Sur le plan technique, il y a aussi d'importantes nouveautés. Le châssis des trivoiturettes est désormais de préférence en tôle d'acier emboutie, mais le tricar à cadre modèle 1907 de Camille Contal (type B) bénéficie également d'un tel châssis. D'un prix élevé et de ce fait réservé jusqu'ici aux voitures et voiturettes, ce mode de construction permet d'obtenir des longerons d'une seule pièce dont les mains de ressorts sont encastrées. Le montage du châssis est facile, l'assemblage des longerons et des traverses se faisant par rivetage ou par soudure autogène. Le résultat en est un châssis rigide, indéformable, résistant aux vibrations du moteur et aux trépidations de la route, lequel, en plus, est assez léger.
La deuxième nouveauté du Salon est la suspension de la roue d'arrière. Tandis que l'année précédente il n'existait que trois systèmes de suspension arrière (Bonin, Lurquin-Coudert, Stimula), maintenant sa présence est devenue la règle.  
 

L'accueil de la trivoiturette par la presse spécialisée était très favorable. On louait surtout le gain en confort réclamé prétenduement par une clientèle mécontente de la simplicité spartiate du tricar. En résumé, "la trivoiturette constitue un engin de locomotion bon marché , solide, très maniable, économique et rapide. …. nous croyons qu'un très large avenir est réservé à la trivoiturette, fille naturelle du tricar" (Adrien Gatoux). Le journaliste de La Vie Automobile esquisse aussi l'avenir du tricar ordinaire. Dans une future édition de l'an 1910 du Dictionnaire de l'Automobile, écrit-il, on pourrait lire : "le tricar disparut presque entièrement comme véhicule de tourisme vers la fin de 1907, il n'est plus guère employé de nos jours que comme engin transporteur, il a remplacé le triporteur ordinaire" (c.-à-d. le vélo-porteur, NDLA).
Le tricar à cadre, pourtant, résiste pour le moment et se maintient dans les catalogues des constructeurs à côté de la trivoiturette.
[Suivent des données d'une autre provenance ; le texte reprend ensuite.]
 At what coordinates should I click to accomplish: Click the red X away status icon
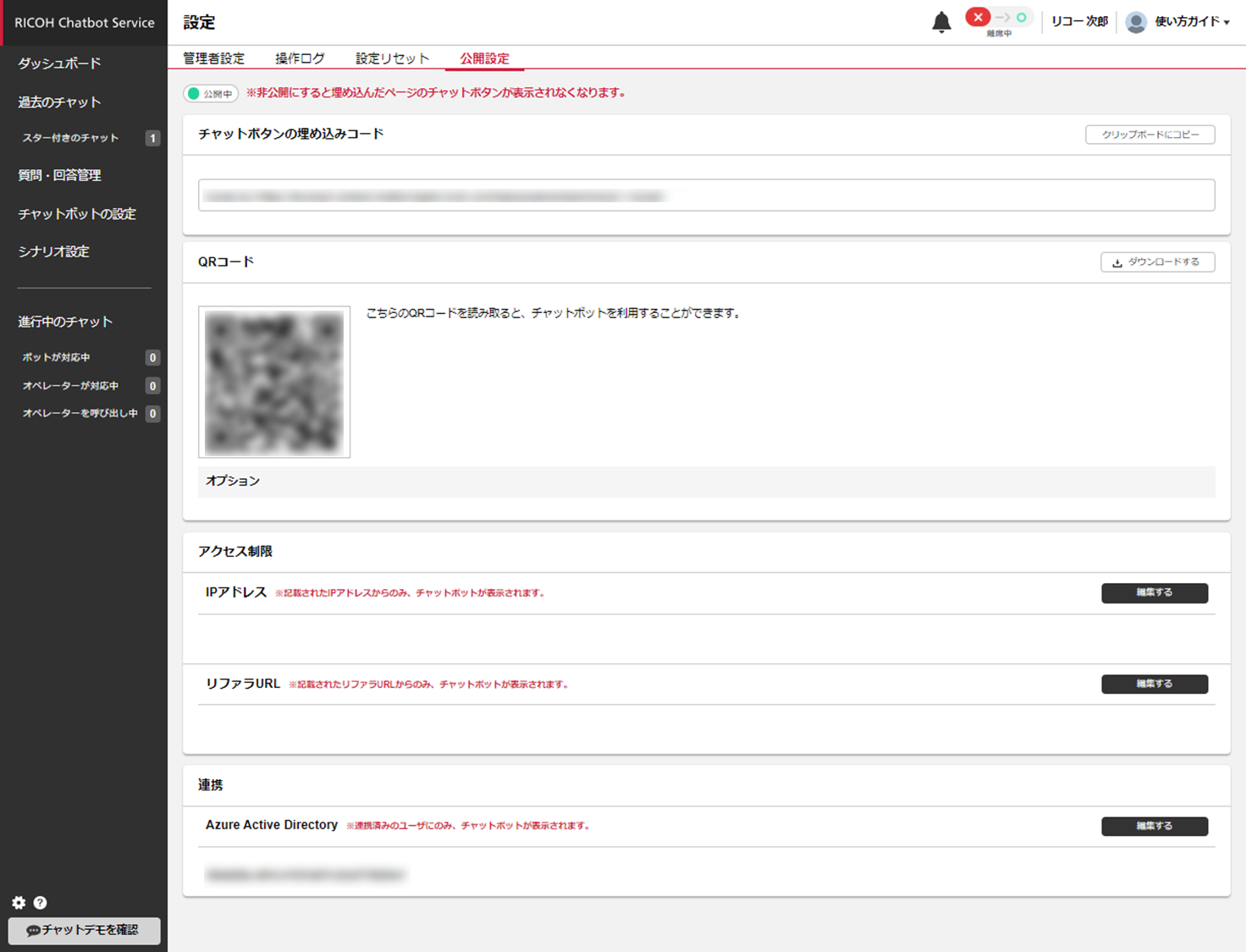pos(978,17)
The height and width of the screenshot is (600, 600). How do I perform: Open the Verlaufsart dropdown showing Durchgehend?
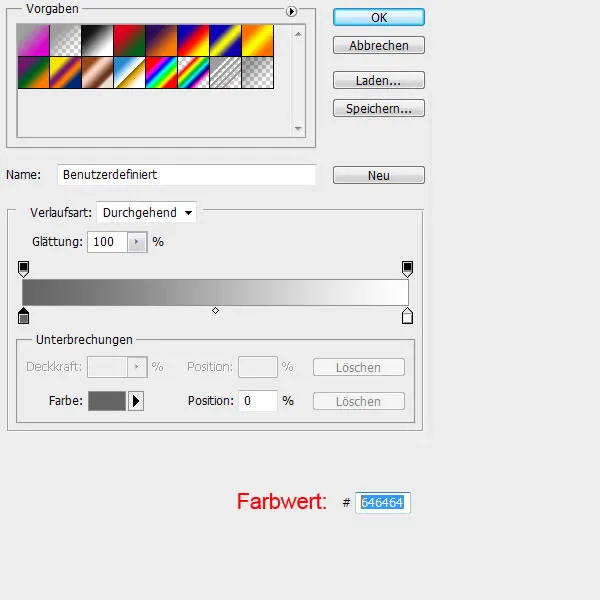[x=147, y=212]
Mais il n'évoluera guère. Ses atouts sont toujours sa simplicité, son faible poids et son faible prix d'achat et d'entretien. Pour une tri-voiturette, par contraste, il fallait débourser environ 400 frs. supplémentaires sans accessoire. L'entretien est plus cher en raison d'une mécanique plus compliquée : l'abandon de la direction directe ("à sonnette") du tricar en faveur d'une direction démultipliée d'automobile impose l'adoption d'une boîte de direction (vis sans fin) et d'un amortisseur de direction. Le souhait de dissimuler la mécanique à la vue mène parfois au choix d'un réservoir d'eau plus petit, placé sous la carrosserie, et à la disposition du refroidisseur sous le châssis. Avec un réservoir trop petit, la circulation de l'eau par simple thermosiphon n'est pas assez efficace. Pour résoudre ce problème, il fallait installer une pompe de circulation de l'eau entraînée par le moteur et prête à toujours fuir. En raison du poids élevé d'une tri-voiturette, la puissance des moteurs, qui sont de plus en plus des bicylindres, est en hausse, une tendance qui n'épargne pas le tricar ordinaire.  

Il va de soi que les trivoiturettes élégantes, elles aussi, se mesuraient en compétition.
 
 
En ce qui concerne le tricar, celui-ci s'éclipsera progressivement après 1910 quand sa clientèle habituelle se tournera de plus en plus vers la voiturette (à quatre roues) et aussi vers les motos attelées. Le tricar commence à disparaître tranquillement au moment où l'industrie automobile s'intéresse de nouveau pour la voiturette légère, et la production en série selon les recettes d'Henry Ford et de Frederic Taylor permet de baisser les prix d'achat et d'entretien. Le triporteur, lui, survivra jusqu'aux années 1950.
 
Mais quelques irréductibles résistent toujours et encore. (Course de côte de Gometz-le-Châtel, dec. 1911).